Industrial vs. DIY epoxies
Industrial epoxies often chase extreme performance (fast cure at low temperatures, saltwater/UV/solvent resistance, fast return-to-service). Pushing performance sometimes means using aggressive curing agents or accelerators that raise hazard profiles, especially by inhalation during spray work or by skin contact during application.
DIY epoxies usually promise “low odour,” “no VOCs,” or even “non-toxic.” Some are genuinely formulated more conservatively. Others quietly use cheaper additives that help with mix ratio convenience, low viscosity, or speed of cure, but come with baggage. The label might say “safe,” yet the Safety Data Sheet (SDS) can tell a different story, or, in more extreme cases, the SDS may conceal essential information about the nature of the product. We saw this before.
Common red-flag ingredients
Nonylphenol (NP): used historically as an accelerator/modifier in many art/coating type hardeners. Restricted in the EU. Please read our blog about nonylphenol.
Glycidyl ether reactive diluents are used to dilute the resin:
O-Cresyl glycidyl ether (o-CGE) - skin irritant/sensitizer; reactive diluent for lowering viscosity.

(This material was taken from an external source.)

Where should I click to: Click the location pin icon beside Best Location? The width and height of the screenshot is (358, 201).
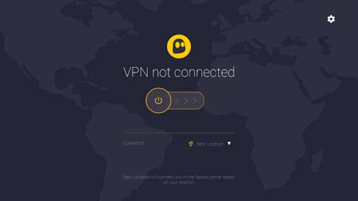coord(191,144)
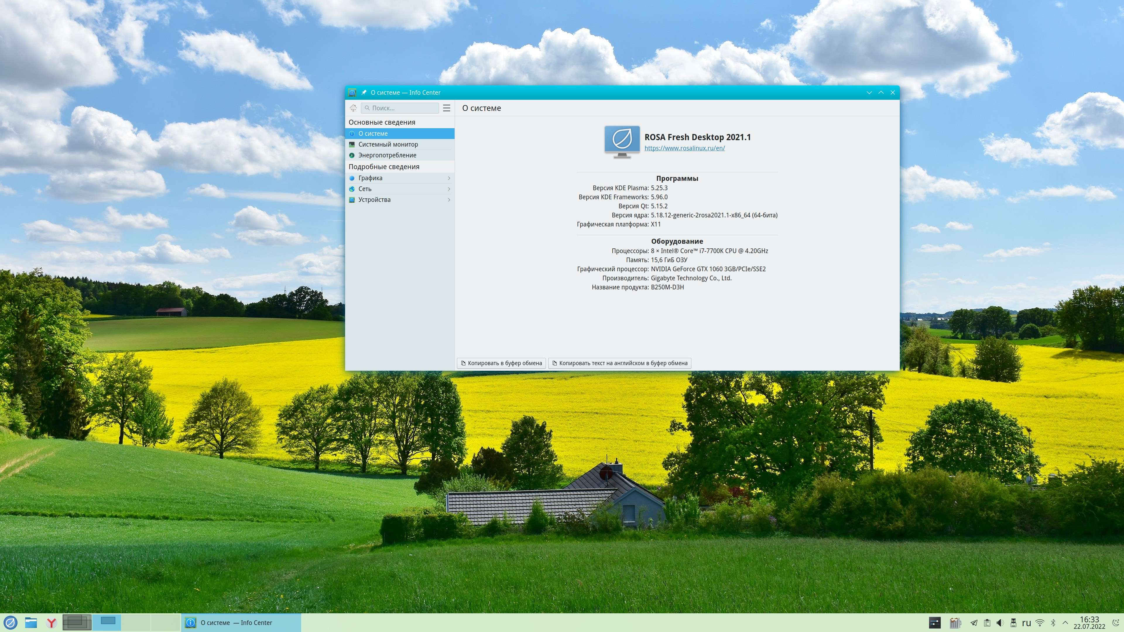Select Энергопотребление in sidebar
1124x632 pixels.
(x=387, y=155)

Phenyl glycidyl ether (PGE)—potential occupational carcinogen; sensitizer/irritant.
n-Butyl glycidyl ether (BGE)—skin/eye/respiratory irritant; sensitizer; CNS effects at higher exposure.

“Zero VOC,” “low odour,” and other phrases - what they do (and don’t) promise
Low odour: tells you about smell, not safety.

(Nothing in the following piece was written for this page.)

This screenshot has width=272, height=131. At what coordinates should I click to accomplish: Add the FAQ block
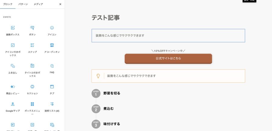(x=52, y=69)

Zero/low VOC: helpful for air quality, but it doesn’t remove skin-sensitizer risks and other types of hazards from resins/hardeners themselves. Many hazards are non-volatile and act mainly via skin contact. Please consider checking our blog about zero VOC claims.
Our stance at Nerpa Polymers
We prioritize ingredient choices that significantly lower realistic risk for home users:
Our products are formulated without nonylphenol and problematic glycidyl-ether reactive diluents like o-CGE or PGE.
No added solvents and not intended for spraying, which drastically reduces inhalation concerns in normal brush/pour use.
We still treat every epoxy as a skin sensitizer - because that is the responsible, science-based approach.

Even with safer formulations, the fundamentals do not change: use gloves, keep skin clean, work with decent airflow if epoxy is sprayed/sanded partially cured, and do not ingest the stuff (obvious, but it needs saying). Cured epoxy is generally “practically non-toxic,” but sanding/cutting produces dust you should never breathe - use extraction and a suitable respirator.
Practical safety for DIY resin work
- Protect skin first. Wear nitrile gloves (change them the moment they are contaminated).Clean small smears with soap + water or isopropyl alcohol; don’t wash with solvents that can drive chemicals into skin.
If you develop redness/itching, stop and reassess.
- Manage air sensibly. For pour/brush applications with solvent-free systems, general ventilation is usually enough; add local exhaust for larger projects or warm rooms.
Spraying any epoxy is a different risk category - special ventilation and respiratory protection are mandatory; most DIY products are not designed for spray.
- Control the chemistry. Measure accurately; scrape cup walls; mix thoroughly.
Avoid large masses that can overheat/exotherm unexpectedly - use shallow trays, smaller pours, or staged layers.
- Choose resin systems wisely. Prefer products that do not contain questionable raw materials and nonylphenol.
- Trust the SDS over marketing. Look for GHS hazard statements, signal words, and ingredient names. If a vendor will not supply the SDS, that is your answer - choose another product.
Are “non-toxic epoxies” real?
If we stick to regulatory and medical definitions, no epoxy should be branded “completely non-toxic.” Every system has dose-dependent thresholds and route-specific risks. That said, some products are demonstrably safer to use than others because of smarter ingredient choices and realistic instructions. We aim for the latter at Nerpa: reduce hazard where we can, be transparent where we can’t, and promote simple practices that keep makers safe.